Milton and the Possibility of Unconscious Tyranny

This week, I wish to take up Kate’s question from two weeks ago of the subconscious tyrant: “What does it mean when a ‘tyrant’ doesn’t know he’s terrorizing his ‘subjects’? Milton draws heavily on the language of tyranny to craft his arguments, drawing on both historical tyrannies such as the Inquisition and that of the Holy Roman Empire, but also numerous times refers to a more metaphorical intellectual tyranny potentially in play upon the passage of the 1643 licensing order. Tyranny and its synonyms circulate throughout the treatise, stopping short of attaching to the English Parliament, but invoked as a potential consequence in the future (or raised as a spectre of the past).

Milton’s treatise carries an incredible awareness of tyranny, then, and the question of ignorant or unconscious tyranny seems irrelevant in this case. However, one of Milton’s rhetorical devices does just what Kate theorizes: he constructs Parliament to be ignorant of the tyrannical effects of the law they passed. Perhaps to stay on Parliament’s good side, or perhaps to give them the benefit of the doubt and encourage repealing of the law, Milton repeatedly words his arguments to suggest that governments may accidentally pass laws without knowing the full consequences. He writes in one example: “I could recount what I have seen and heard in other countries where this kind of inquisition tyrannizes, when I have sat among their learned men…and been counted happy to be born in such a place of philosophic freedom as they supposed England was, while themselves did nothing but bemoan the servile condition into which learning amongst them was brought” (363).

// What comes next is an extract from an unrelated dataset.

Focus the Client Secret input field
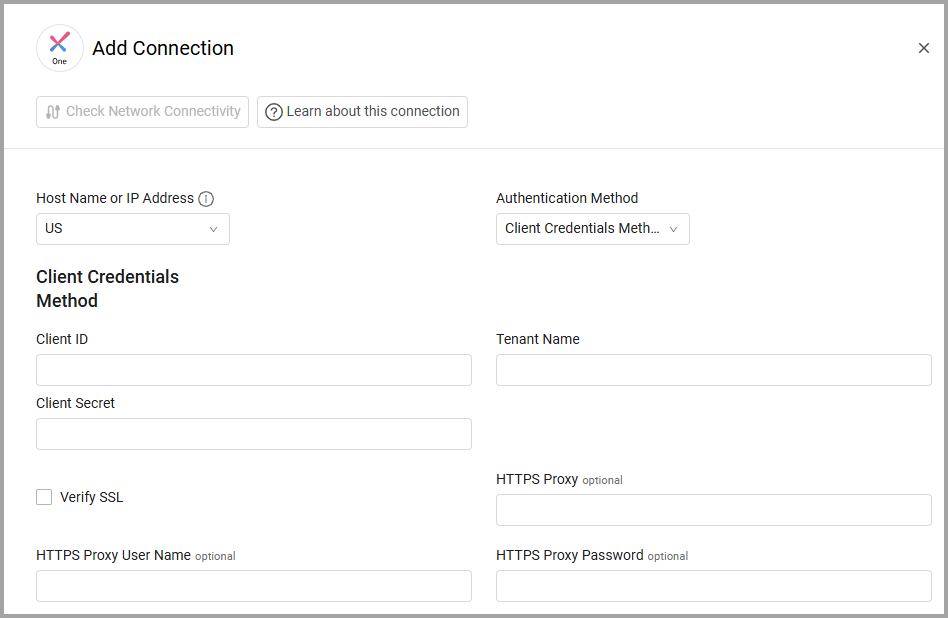 pos(254,434)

He assumes a generally benevolent government: “we are already in good part arrived, and yet from such a steep disadvantage of tyranny and superstition grounded into our principles as was beyond the manner of a Roman recovery,[1] it will be attributed…to your faithful guidance and undaunted wisdom” (338). Additionally, the stakes for Milton are not yet as high as in Mbembe’s article: the law Milton writes about deals not with the regulation of life and death, but rather of knowledge, so that minds are being subjugated, not bodies.[2] Milton assumes a benevolence that modern theory (Foucault in particular) has gone a long way to showing cannot exist.

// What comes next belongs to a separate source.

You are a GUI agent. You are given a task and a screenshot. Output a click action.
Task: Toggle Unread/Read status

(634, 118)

However, Milton presents a possible reason for the distinction between early modern sovereignties and contemporary ones: the capabilities for surveillance and control differ vastly. Milton can mock the mass licensing of music, dancing, windows, balconies, garments, discourse, and people as implausible because the resources simply did not exist to observe every aspect of early modern English life (355). And who would watch the watchers? Milton also acknowledges that licensers of “infallibility and uncorruptedness” did not exist, and therefore the processes of censorship had an impracticability inherent in them. Today, however, we have learned of the Panopticon and know that a society can censure itself, making Milton’s proposed army of book and guitar-censors unnecessary. Is it a logical necessity, then, that with greater interconnectivity, firepower, and subject-managing, power must also become more self-aware? In a technological age, is accidental tyranny impossible?

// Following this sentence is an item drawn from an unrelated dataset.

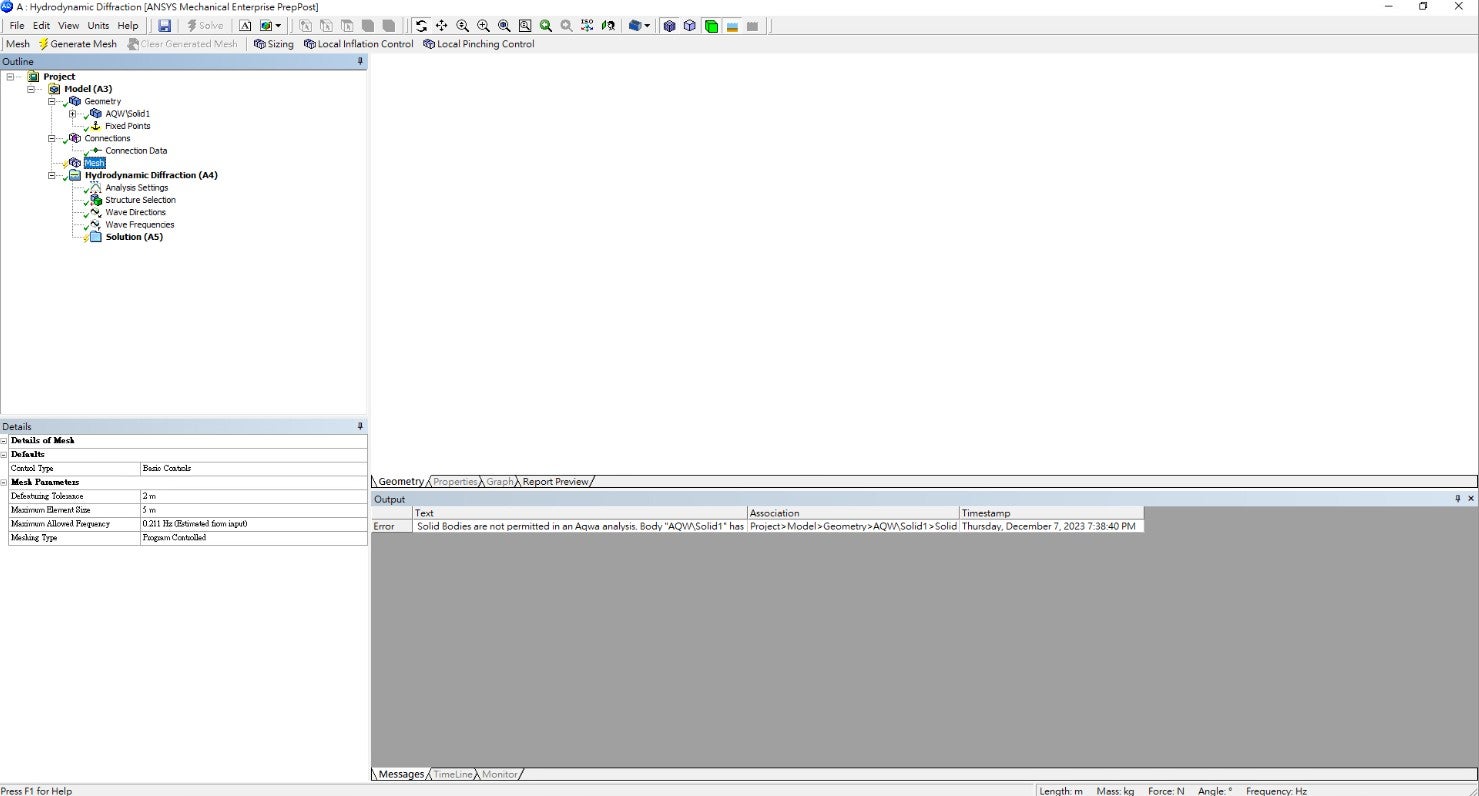1479x796 pixels.
Task: Collapse the Mesh Parameters section
Action: (x=4, y=482)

Even in Milton’s time, kings were conscious of their subjects, and on the best of days, aware that they had a responsibility to govern them well. But we are speaking of power on a large scale; both Mbembe’s article and Milton’s treatise deal with powers on the national or global scale rather than the intimate and familial, as Kate writes of. And while Milton constructs Parliament as accidentally tyrannous (with the power to reverse their mistake), he also does so in service of his own agenda and to make his critique more palatable—leaving us to question whether unconscious or subconscious tyranny exists as a possibility only in the microcosm, and whether large-scale emergent powers are necessarily conscious of their tyranny.


[1] Referring to the overthrow of Charles I.


[2] The links between sovereignty and necropolitical violence begin to form, however, as control over the mind leads to control over the body. Milton’s spectre of tyranny may also be a state tyranny, not yet like the modern surveillance state but certainly carrying the connotation of unjust and excessive rule.

2 comments:

Samantha S said...

Word count: 638. Are we still doing that?

Unknown said...

I really like this idea of an "unconscious tyranny." It could be really fun in a psychoanalytic context (superego?). Other help in thinking about this kind of a UCS tyranny (especially in consideration of your interrogative of technologies and their effect or lack thereof on social bodies) might be the structural logic of capitalism, which is in so many ways a pilotless airliner (that no one knows is pilotless (also not necessarily on autopilot)). There is definitely, within marxist thought, the idea (real subsumption) that available and utilized technologies contour social relations.

I am curious about your asking if tyranny would be impossible in an environment with 'more' technology. It seems to me that rather than impossible, it might simply look very different; the transhistoricism of which I think you're careful to qualify.